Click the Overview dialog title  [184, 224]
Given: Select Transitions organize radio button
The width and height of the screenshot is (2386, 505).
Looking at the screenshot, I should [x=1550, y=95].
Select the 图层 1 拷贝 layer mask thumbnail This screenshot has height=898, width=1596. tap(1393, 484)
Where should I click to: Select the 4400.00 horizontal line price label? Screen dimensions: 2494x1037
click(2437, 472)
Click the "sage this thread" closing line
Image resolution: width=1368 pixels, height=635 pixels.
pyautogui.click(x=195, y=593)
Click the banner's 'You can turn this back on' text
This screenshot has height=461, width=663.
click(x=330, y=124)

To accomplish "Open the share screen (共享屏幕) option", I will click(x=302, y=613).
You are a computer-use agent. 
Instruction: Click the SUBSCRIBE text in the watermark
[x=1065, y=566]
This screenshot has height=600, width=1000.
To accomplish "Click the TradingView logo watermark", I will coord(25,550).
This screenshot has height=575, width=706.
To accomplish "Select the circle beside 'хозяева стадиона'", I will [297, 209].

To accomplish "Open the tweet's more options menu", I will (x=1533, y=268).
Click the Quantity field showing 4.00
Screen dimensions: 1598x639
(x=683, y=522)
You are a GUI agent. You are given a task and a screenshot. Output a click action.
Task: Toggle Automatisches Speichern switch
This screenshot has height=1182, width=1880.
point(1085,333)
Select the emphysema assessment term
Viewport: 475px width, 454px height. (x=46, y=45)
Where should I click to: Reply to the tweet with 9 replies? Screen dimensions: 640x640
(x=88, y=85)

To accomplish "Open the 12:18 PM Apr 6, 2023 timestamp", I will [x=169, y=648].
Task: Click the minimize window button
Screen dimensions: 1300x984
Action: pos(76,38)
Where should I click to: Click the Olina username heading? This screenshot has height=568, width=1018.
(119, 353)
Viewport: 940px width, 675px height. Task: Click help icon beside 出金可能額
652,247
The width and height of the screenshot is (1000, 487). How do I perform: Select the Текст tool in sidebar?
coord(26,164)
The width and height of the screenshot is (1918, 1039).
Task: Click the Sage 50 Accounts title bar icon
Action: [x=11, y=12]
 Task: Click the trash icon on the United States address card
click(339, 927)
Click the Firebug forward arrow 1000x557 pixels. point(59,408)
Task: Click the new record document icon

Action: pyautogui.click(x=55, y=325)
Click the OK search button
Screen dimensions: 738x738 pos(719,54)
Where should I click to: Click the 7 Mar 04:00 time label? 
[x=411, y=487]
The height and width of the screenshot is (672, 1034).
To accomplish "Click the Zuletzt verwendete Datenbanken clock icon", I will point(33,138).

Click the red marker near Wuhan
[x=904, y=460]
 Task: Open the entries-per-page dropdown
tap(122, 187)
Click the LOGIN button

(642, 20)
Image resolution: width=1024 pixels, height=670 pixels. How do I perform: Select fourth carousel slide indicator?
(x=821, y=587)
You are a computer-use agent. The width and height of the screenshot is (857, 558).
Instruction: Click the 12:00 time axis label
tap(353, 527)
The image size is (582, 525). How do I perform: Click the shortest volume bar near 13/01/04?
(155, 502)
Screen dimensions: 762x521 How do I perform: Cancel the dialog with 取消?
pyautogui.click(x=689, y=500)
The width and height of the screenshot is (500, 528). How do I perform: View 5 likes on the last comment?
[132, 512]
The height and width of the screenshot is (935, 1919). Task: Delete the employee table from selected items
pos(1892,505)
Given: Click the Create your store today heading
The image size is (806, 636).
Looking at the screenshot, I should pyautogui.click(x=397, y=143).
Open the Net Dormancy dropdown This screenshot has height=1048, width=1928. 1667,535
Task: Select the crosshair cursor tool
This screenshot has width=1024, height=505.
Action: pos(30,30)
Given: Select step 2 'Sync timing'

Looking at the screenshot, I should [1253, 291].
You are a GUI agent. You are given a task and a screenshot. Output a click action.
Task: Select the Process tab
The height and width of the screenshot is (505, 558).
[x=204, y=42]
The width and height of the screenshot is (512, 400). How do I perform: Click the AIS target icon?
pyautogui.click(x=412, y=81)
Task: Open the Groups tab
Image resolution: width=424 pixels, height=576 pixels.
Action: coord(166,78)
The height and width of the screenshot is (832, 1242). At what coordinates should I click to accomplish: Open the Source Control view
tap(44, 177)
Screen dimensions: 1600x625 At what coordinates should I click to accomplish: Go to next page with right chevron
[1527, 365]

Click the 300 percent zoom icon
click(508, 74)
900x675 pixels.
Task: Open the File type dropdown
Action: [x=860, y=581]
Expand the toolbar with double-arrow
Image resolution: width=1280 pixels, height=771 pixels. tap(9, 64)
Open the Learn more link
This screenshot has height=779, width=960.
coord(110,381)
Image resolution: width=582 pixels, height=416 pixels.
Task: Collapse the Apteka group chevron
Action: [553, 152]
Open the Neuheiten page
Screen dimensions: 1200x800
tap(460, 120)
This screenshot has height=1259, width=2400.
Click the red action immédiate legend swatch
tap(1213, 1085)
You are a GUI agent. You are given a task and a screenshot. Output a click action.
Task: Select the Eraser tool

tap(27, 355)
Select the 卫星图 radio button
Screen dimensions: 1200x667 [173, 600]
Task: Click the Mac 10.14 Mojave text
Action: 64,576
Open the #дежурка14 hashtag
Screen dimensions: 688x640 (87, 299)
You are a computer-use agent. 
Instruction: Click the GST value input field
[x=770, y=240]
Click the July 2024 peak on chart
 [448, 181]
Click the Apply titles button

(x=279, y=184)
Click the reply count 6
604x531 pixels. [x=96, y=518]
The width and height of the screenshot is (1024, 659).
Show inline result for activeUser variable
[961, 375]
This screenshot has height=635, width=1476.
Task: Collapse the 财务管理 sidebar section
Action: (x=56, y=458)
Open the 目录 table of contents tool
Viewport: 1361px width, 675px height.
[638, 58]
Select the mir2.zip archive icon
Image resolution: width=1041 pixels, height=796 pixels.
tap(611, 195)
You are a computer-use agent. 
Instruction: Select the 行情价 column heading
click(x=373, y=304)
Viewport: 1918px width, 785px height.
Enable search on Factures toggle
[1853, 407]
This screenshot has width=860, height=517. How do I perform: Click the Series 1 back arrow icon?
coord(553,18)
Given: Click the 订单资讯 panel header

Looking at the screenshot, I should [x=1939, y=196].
########
#### How to complete this task
Of the lines above, extract only those from the line with "Click the Apply titles button" to the line with "Select the mir2.zip archive icon", both included, exactly as written.

#### Output of the exercise
Click the Apply titles button

(x=279, y=184)
Click the reply count 6
604x531 pixels. [x=96, y=518]
The width and height of the screenshot is (1024, 659).
Show inline result for activeUser variable
[961, 375]
This screenshot has height=635, width=1476.
Task: Collapse the 财务管理 sidebar section
Action: (x=56, y=458)
Open the 目录 table of contents tool
Viewport: 1361px width, 675px height.
[638, 58]
Select the mir2.zip archive icon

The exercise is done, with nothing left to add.